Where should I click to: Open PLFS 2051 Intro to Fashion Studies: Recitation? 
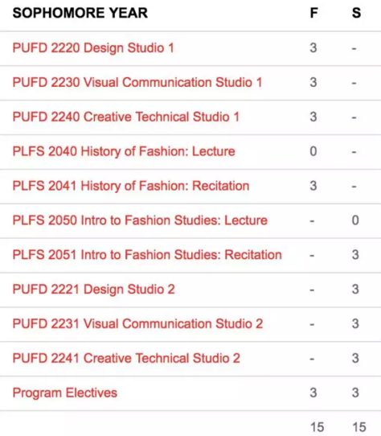tap(147, 255)
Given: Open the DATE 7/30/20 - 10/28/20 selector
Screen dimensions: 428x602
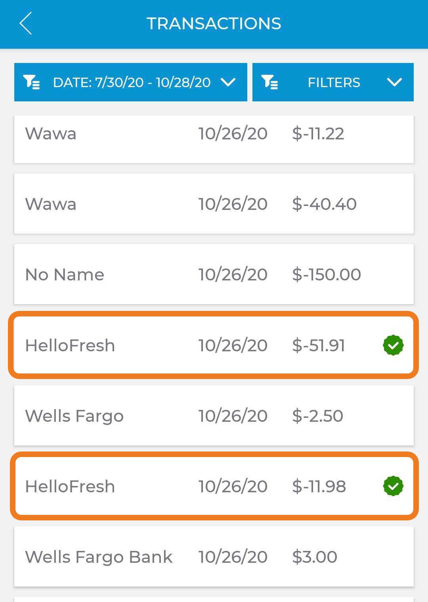Looking at the screenshot, I should coord(131,82).
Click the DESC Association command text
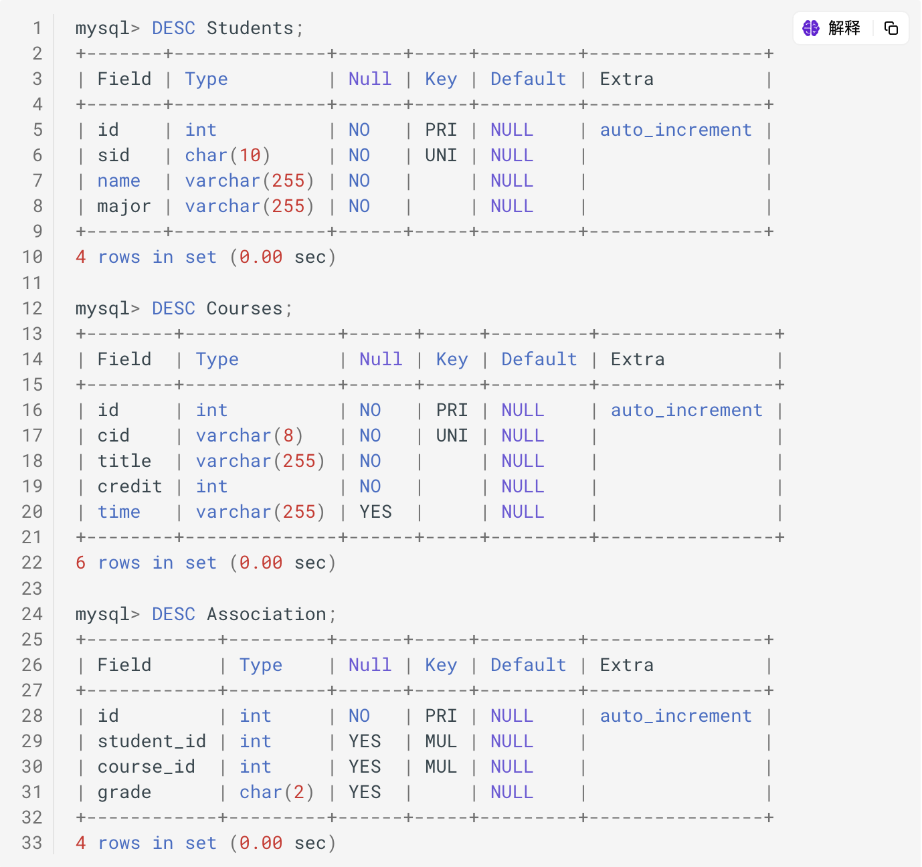922x867 pixels. (x=238, y=614)
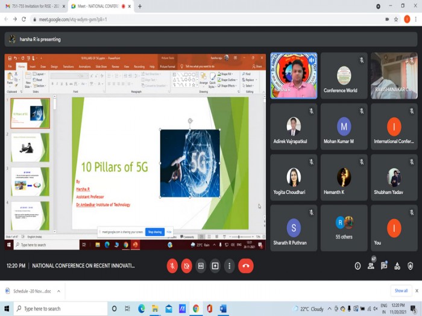Click the Stop sharing button
Screen dimensions: 422x316
coord(154,232)
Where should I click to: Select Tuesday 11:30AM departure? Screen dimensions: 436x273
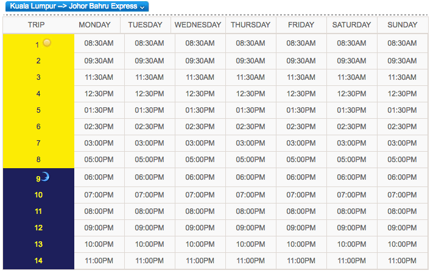point(150,77)
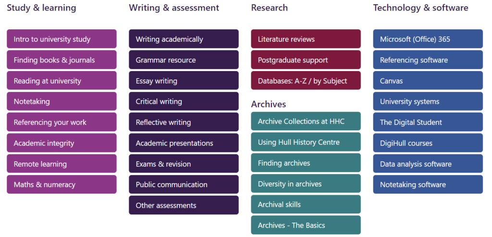Open Essay writing page
The height and width of the screenshot is (237, 492).
click(x=184, y=81)
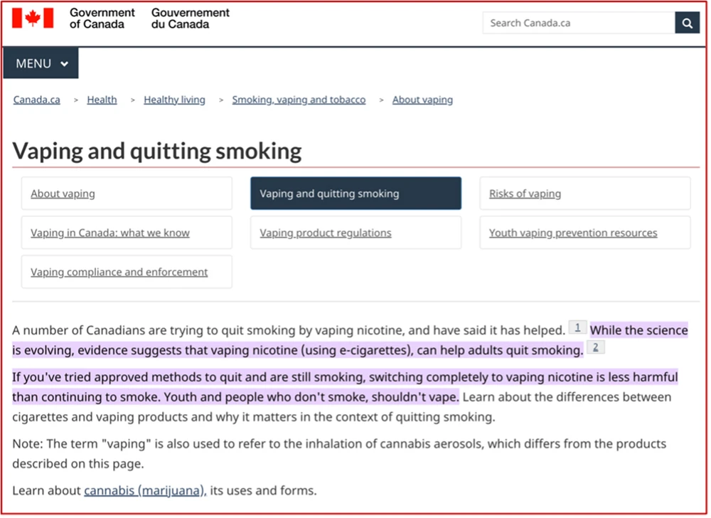Open Vaping in Canada: what we know
711x518 pixels.
pos(127,233)
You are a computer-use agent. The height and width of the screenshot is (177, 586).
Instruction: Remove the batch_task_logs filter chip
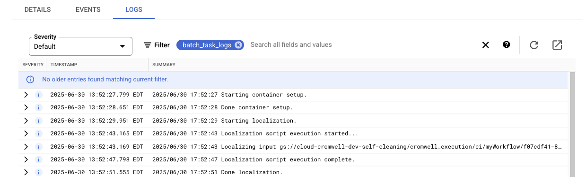point(238,45)
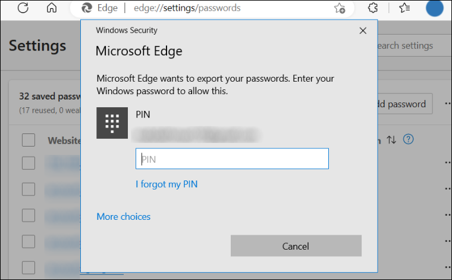The height and width of the screenshot is (280, 452).
Task: Cancel the Windows Security dialog
Action: [296, 246]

§ What this task involves:
From the line with "You are a computer-use" down to the final line of the entries above, repeat each line exactly; omit the pictures.

§ Completed exercise:
You are a computer-use agent. The height and width of the screenshot is (177, 586).
Instruction: Remove the batch_task_logs filter chip
point(238,45)
The height and width of the screenshot is (280, 452).
Task: Cancel the Windows Security dialog
Action: [296, 246]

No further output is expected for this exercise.